Nikon’s P500 features a long lens to take in animal life

2/18/2011
NEW YORK TIMES NEWS SERVICE

Nikon just released the specifications on eight new cameras, many with upgrades from existing models, but also with some notable advances.

For wildlife, you might prefer the Coolpix P500, which comes with a 36 times optical zoom. Nikon says that the P500 lens can capture the equivalent of a 35mm camera’s 22.5mm wide-angle to an 810mm telephoto.

Of course with that kind of lens length, every vibration will be magnified, which Nikon tries to counteract with a hybrid vibration-reduction system that uses both sensor shift, which moves the light sensor to counteract the camera’s movement, and electronic vibration reduction, which selectively sharpens parts of a photo that are most likely to be blurred. Still, you will want a tripod in your camera bag.

Like its point-and-shoot sibling, the new P300, the P500 has a 3-inch LCD screen. It also shares the 1 2/3-inch CMOS sensor and the ability to shoot 1080p and to record sound in stereo. The camera will be available in March, with a list price of $400.

Nutritional analysis on the grocery shelf via smart phone
Just in time for the new government dietary guidelines, a free app helps you adhere to healthier eating.

Fooducate lets shoppers scan a product’s bar code in the grocery store for an instant read on a food’s health value, represented by a letter grade from A to D. Once a food has been scanned and recognized, the app offers healthier alternatives or can compare two products side-by-side.

Fooducate said its app used an algorithm that counted not just nutrients, but also if the nutrients had been added in processing, which would result in a lower score. Sodium, sugar and saturated fats count against a food; fiber and naturally occurring nutrients count in a food’s favor.

One of the app’s strengths is its ability to decipher ingredients — for instance, warning that an Odwalla Berries GoMega food bar has four teaspoons of sugar, and most of it is added. Fooducate recommends an MRM Triple Layer Protein bar or an apple instead.
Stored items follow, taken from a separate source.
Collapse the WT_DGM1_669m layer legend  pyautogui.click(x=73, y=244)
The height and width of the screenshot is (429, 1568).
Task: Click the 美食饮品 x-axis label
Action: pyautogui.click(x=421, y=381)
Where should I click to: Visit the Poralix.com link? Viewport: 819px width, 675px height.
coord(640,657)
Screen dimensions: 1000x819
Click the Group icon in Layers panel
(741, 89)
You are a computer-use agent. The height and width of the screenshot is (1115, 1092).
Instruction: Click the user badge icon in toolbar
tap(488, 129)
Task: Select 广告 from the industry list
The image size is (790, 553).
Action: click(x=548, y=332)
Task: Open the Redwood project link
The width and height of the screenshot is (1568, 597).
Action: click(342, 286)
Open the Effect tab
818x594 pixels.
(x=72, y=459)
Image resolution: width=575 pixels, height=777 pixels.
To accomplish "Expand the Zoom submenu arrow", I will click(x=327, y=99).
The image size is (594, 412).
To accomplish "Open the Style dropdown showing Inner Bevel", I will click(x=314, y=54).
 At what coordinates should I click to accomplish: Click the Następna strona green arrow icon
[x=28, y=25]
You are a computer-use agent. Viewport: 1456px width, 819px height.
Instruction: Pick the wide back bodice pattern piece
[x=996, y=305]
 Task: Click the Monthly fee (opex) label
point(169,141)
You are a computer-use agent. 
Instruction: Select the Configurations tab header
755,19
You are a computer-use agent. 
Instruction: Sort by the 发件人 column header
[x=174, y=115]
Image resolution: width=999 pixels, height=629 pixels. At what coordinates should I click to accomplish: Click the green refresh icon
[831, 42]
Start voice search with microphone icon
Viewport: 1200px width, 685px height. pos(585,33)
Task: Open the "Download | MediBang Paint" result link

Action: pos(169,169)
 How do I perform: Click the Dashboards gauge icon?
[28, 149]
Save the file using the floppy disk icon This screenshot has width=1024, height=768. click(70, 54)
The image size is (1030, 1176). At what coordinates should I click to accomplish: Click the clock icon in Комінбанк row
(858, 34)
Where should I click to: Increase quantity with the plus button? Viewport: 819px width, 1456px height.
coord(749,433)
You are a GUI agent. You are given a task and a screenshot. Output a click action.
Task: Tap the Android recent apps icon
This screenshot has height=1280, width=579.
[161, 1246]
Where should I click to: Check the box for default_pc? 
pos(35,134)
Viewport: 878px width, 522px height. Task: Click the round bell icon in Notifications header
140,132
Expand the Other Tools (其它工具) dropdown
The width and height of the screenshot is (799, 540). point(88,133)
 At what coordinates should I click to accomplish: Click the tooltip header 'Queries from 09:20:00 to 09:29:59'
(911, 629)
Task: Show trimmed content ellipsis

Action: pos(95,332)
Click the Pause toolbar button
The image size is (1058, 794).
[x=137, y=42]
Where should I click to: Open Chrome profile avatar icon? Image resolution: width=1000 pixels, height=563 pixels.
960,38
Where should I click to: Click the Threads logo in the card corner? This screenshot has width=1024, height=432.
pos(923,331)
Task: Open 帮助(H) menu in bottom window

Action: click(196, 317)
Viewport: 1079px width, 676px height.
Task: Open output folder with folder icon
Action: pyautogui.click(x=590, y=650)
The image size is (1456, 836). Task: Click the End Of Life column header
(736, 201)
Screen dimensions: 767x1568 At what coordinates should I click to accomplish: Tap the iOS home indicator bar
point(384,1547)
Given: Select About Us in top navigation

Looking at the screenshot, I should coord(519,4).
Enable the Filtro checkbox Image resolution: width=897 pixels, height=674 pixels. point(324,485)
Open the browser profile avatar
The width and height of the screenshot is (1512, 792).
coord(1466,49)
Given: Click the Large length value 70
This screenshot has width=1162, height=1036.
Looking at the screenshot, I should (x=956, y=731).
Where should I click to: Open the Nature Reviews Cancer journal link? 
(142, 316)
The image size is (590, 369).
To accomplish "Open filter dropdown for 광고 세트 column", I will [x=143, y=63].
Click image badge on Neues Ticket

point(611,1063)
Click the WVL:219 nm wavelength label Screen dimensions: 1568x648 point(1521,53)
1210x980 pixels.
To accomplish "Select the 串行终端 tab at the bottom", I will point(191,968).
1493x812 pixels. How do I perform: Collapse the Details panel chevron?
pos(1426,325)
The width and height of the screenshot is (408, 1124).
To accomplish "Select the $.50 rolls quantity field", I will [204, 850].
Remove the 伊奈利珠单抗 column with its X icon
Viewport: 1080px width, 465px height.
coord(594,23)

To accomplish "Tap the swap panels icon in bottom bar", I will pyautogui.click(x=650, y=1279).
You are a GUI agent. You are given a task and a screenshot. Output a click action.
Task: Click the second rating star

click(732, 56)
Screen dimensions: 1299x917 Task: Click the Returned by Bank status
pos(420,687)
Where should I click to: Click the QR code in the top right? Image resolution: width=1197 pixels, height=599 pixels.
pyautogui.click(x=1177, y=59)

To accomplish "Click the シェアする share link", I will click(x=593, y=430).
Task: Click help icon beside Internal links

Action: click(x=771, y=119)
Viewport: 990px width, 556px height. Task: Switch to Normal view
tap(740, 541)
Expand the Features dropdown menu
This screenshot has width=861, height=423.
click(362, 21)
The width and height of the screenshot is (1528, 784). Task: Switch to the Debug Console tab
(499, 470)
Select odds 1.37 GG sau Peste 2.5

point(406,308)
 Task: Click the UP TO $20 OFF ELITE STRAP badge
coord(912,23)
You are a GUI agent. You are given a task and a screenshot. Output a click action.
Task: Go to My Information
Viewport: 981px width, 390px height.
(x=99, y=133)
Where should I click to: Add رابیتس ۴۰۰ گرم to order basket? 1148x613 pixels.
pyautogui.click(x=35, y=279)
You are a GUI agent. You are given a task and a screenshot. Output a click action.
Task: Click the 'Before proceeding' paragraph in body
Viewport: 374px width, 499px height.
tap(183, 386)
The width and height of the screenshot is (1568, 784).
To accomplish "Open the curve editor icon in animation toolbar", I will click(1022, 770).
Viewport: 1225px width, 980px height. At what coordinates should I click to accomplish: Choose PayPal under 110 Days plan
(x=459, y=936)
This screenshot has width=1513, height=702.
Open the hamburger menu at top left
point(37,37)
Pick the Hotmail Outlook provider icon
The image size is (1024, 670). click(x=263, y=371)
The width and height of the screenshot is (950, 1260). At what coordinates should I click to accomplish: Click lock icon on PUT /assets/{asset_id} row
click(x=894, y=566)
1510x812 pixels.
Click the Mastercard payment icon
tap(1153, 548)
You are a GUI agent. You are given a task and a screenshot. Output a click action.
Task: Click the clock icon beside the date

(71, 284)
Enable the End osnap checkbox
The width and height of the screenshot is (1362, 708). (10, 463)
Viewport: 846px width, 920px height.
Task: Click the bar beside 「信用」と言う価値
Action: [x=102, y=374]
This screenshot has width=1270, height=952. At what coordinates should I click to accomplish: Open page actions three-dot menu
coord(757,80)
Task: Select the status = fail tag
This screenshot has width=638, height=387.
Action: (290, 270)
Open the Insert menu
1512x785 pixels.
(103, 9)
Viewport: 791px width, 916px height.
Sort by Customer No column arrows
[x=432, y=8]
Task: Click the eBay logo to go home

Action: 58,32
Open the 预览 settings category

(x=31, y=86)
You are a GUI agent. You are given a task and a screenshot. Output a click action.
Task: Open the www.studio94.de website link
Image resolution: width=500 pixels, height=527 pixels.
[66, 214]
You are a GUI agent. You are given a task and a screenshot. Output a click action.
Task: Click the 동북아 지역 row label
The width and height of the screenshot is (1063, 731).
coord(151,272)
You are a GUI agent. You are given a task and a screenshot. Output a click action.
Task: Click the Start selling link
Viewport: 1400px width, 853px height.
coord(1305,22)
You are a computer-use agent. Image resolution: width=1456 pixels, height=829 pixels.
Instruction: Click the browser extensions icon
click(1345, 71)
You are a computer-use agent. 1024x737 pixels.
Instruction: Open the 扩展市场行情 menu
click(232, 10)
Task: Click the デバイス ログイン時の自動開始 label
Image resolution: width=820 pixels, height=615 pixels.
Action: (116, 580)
It also spots additives that might escape notice because they go by a different name — who knew that autolyzed plant protein was essentially MSG?

For $100, a child’s tablet with grown-up features
Soon, it will be possible to hand your children their very own tablet computers, providing, of course, you can pry your smart phone out of their hands.

At this week’s American International Toy Fair in New York, various devices were previewed, scheduled to be in stores later this year.

One of those wee tablets was LeapFrog’s LeapPad Explorer ($100), which has a 5-inch color LCD mono-touch screen, microphone, headphone jack plus an SD card expansion and a USB connection. It also has an additional set of game controls and a camera. It can run a library of existing Leapster Explorer cartridges.

The LeapPad comes with a stylus, is powered by four AA batteries and runs additional $25 software cartridges that feature many of the same characters your child watches on TV. In addition, built-in accelerometers permit such grown-up capabilities as automatic screen rotation, and a new breed of motion-sensing games.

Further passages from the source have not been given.